The input:
========
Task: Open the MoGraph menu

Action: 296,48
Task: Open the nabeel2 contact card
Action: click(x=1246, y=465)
========
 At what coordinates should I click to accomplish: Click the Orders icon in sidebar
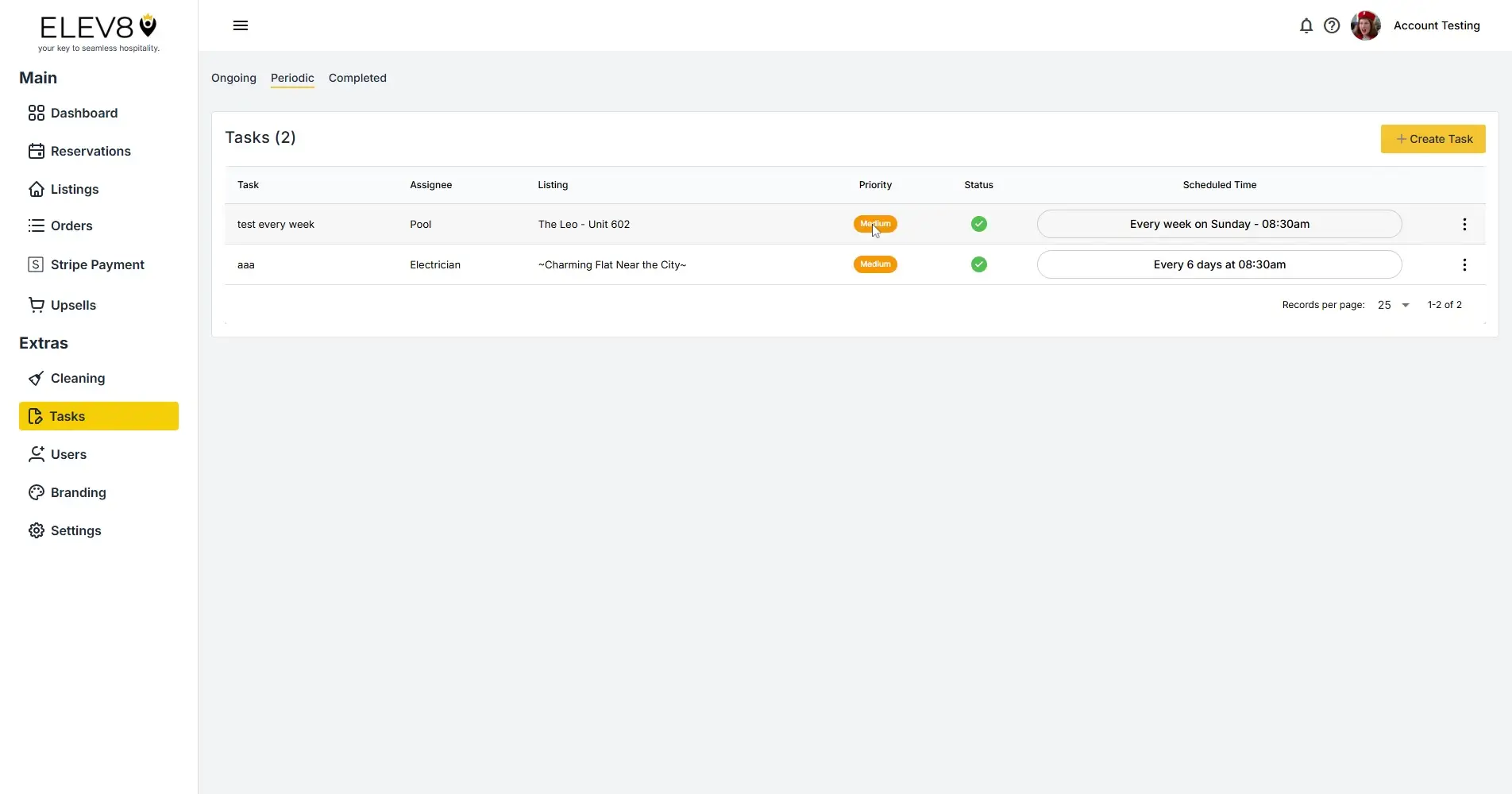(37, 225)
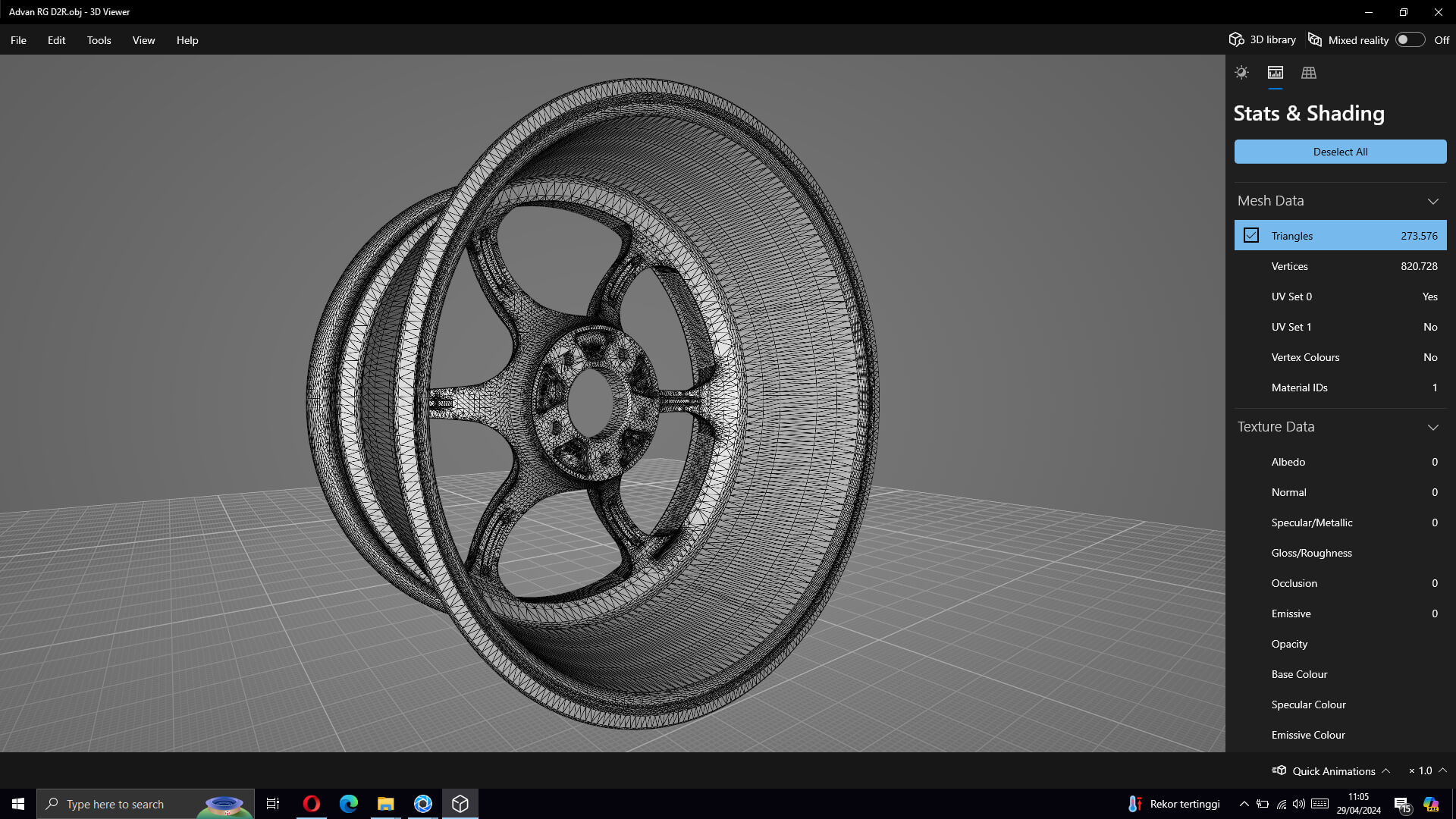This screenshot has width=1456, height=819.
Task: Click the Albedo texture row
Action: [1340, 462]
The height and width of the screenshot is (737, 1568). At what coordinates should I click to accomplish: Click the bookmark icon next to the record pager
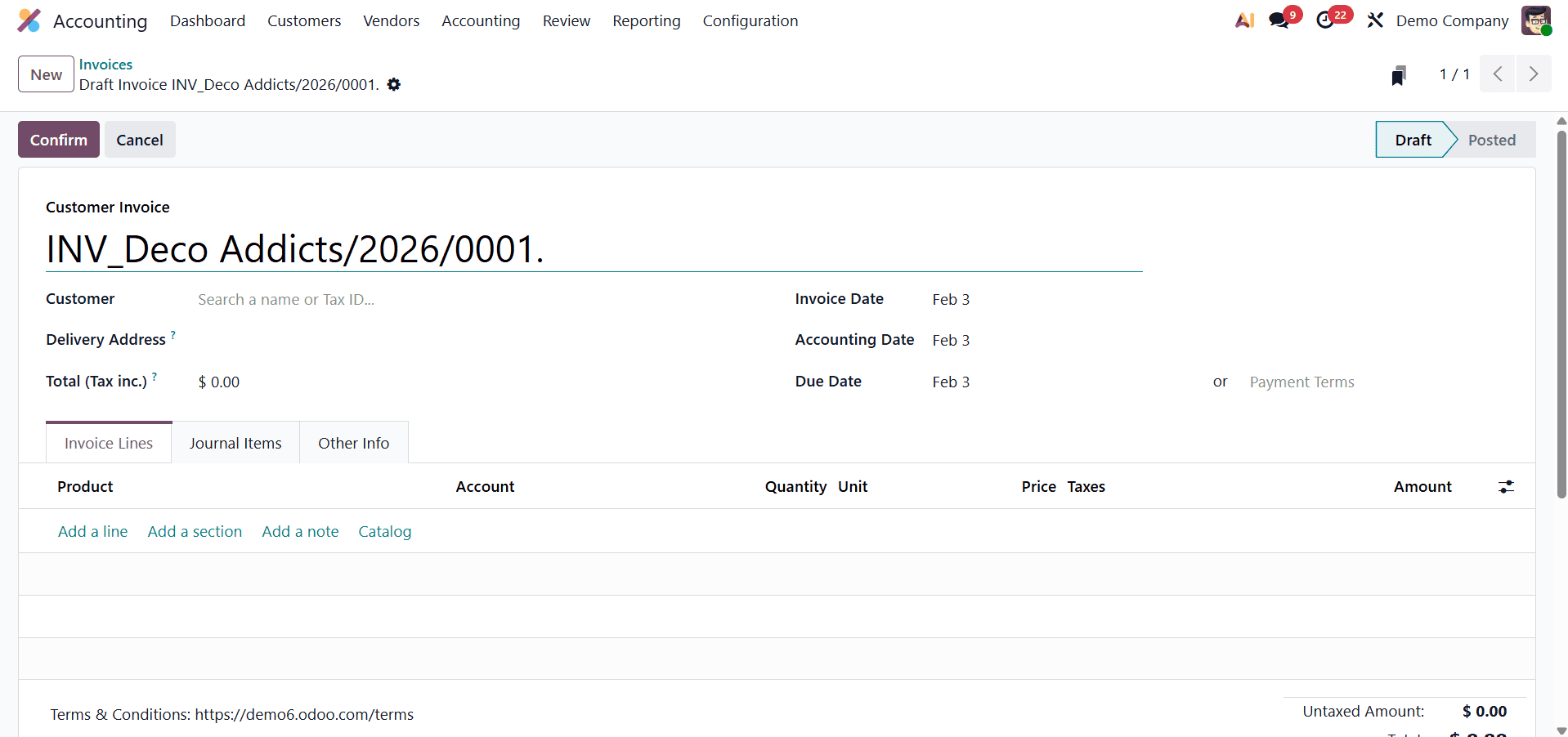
========
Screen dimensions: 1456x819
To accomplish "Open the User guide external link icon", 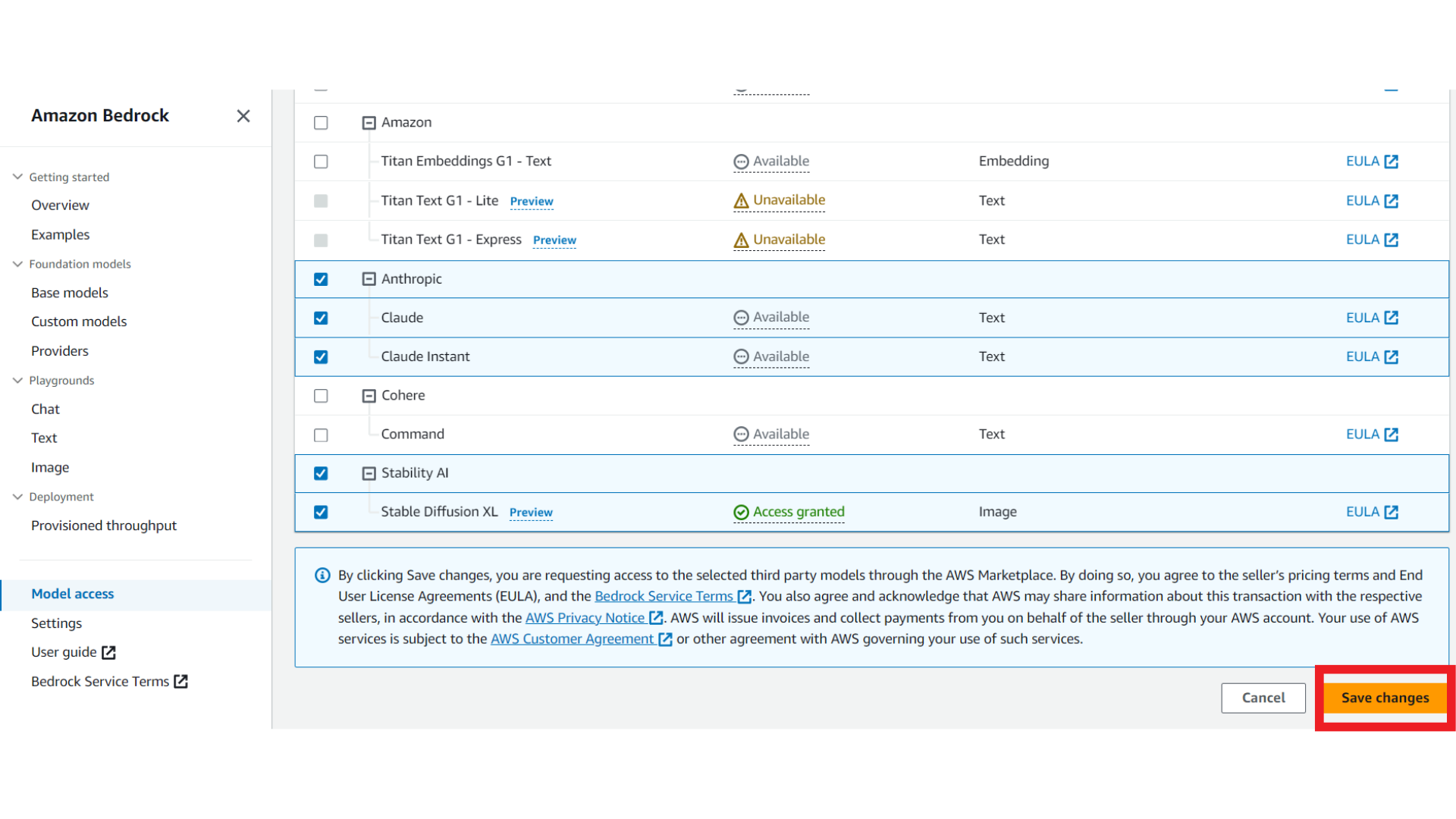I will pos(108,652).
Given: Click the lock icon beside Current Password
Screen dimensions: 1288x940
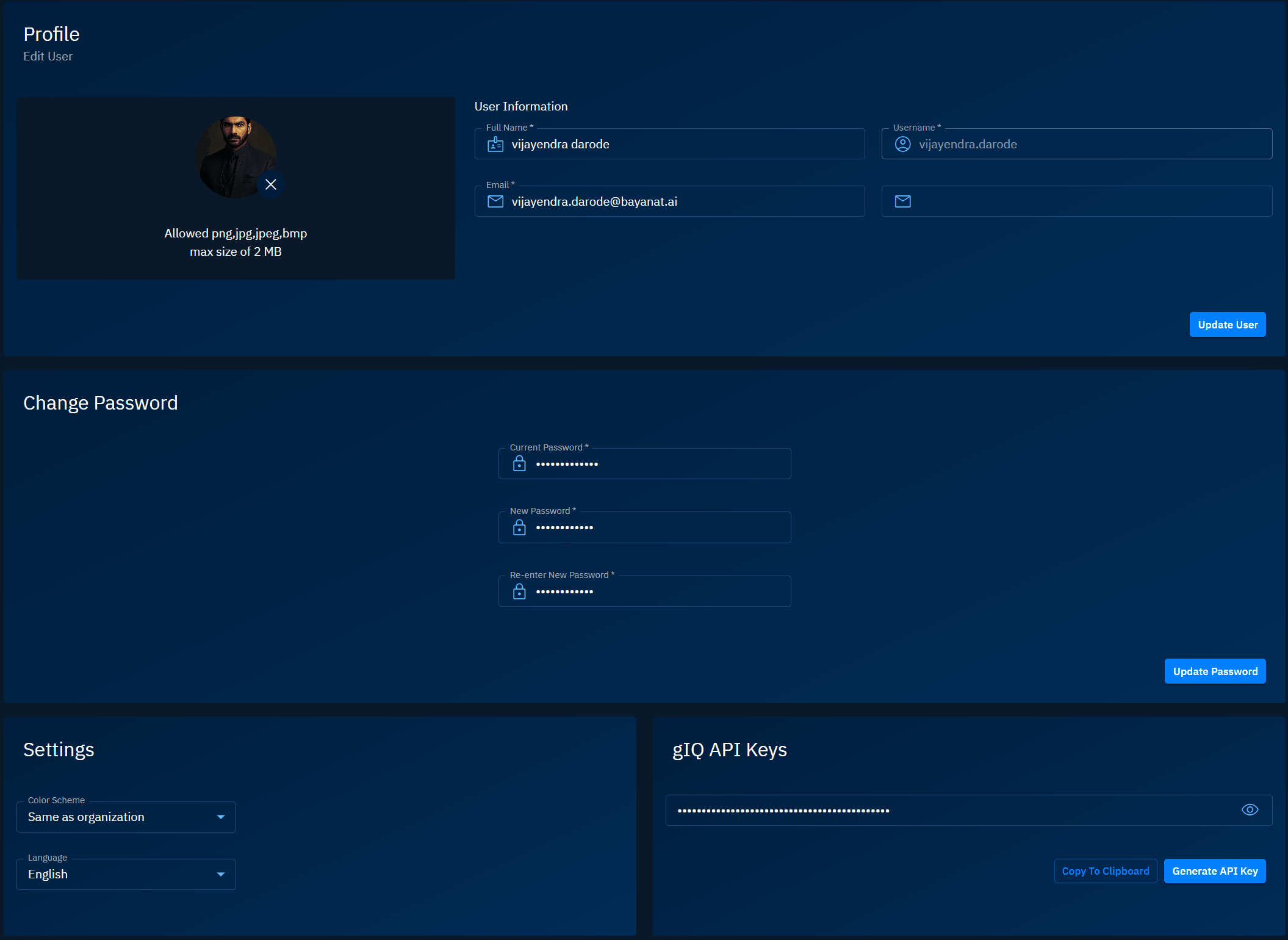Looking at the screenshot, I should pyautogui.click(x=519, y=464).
========
Task to carry out: Skipping the pictures, print the lines in the listing above exactly as written, starting at the line with "icon in sidebar" and ending at the line with "The height and", both included.

Output for this exercise:
 At what coordinates should I click to accomplish: Click the Orders icon in sidebar
(37, 225)
This screenshot has width=1456, height=819.
Task: Click the Albedo texture row
Action: [1340, 462]
The height and width of the screenshot is (737, 1568). At what coordinates should I click to accomplish: Click the bookmark icon next to the record pager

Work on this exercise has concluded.